Improvements to auto repair
We should allow auto repair for bluestore pools since it has built in checksums. Currently, we are limited to erasure coded pools.
In order to trigger a auto repair when regular scrub detects errors, any errors should immediately schedule a deep-scrub.
Add a new pg state flag "failed_repair" when repairs can't fix all errors.

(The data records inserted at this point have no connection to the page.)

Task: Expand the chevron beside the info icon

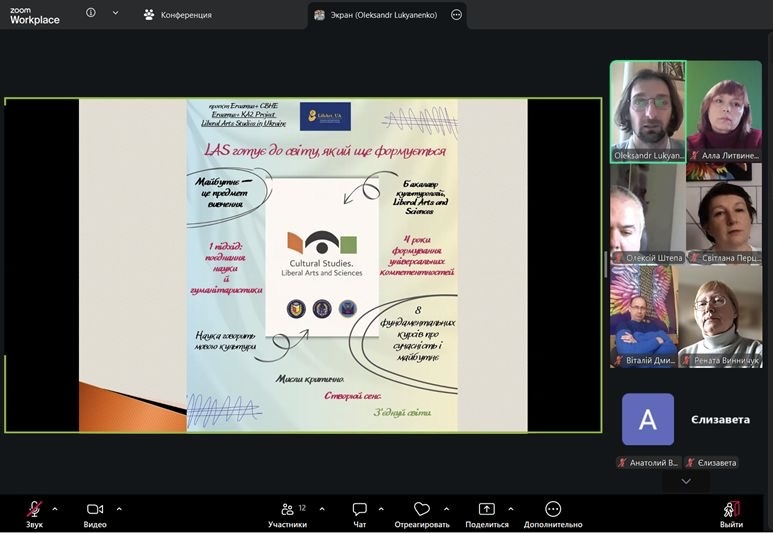Action: pyautogui.click(x=115, y=13)
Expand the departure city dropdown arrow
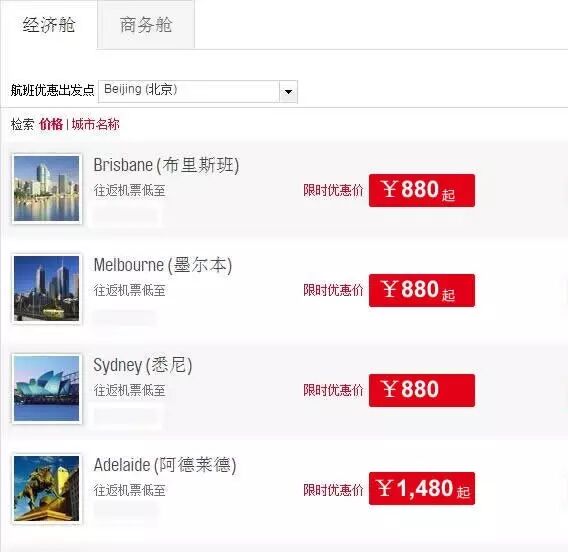The image size is (568, 552). pyautogui.click(x=288, y=92)
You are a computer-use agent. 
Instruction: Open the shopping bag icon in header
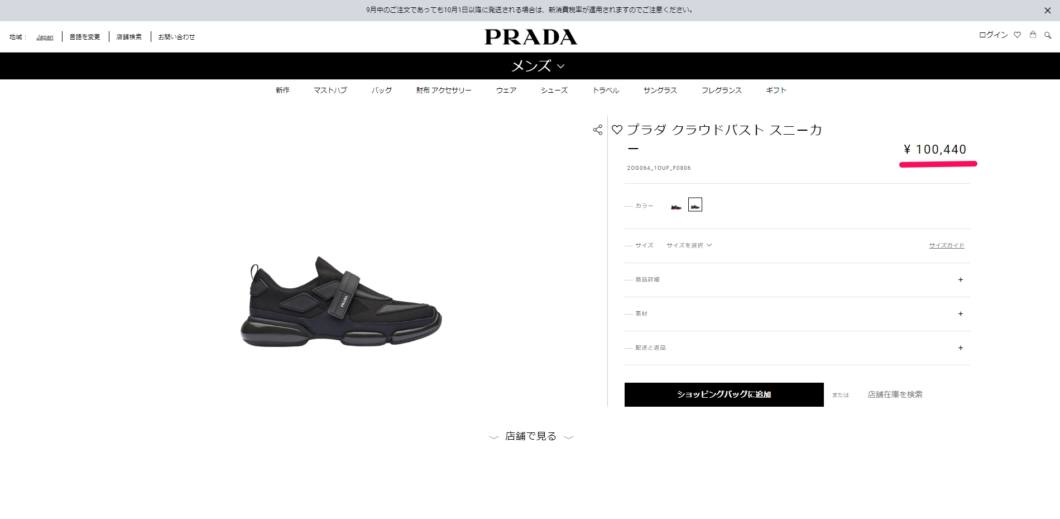1032,34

This may be tricky to implement because pg repair ends as a recovery operation.
Set failed_repair if primary repair triggered by a client read fails.
Add a count of number of objects that are repaired to PG stats and OSD stats.
#3 Updated by David Zafman almost 3 years ago
I don't think we need to set "failed_repair" if primary can't recover itself on a read error. We are already setting "recovery_unfound" PG state.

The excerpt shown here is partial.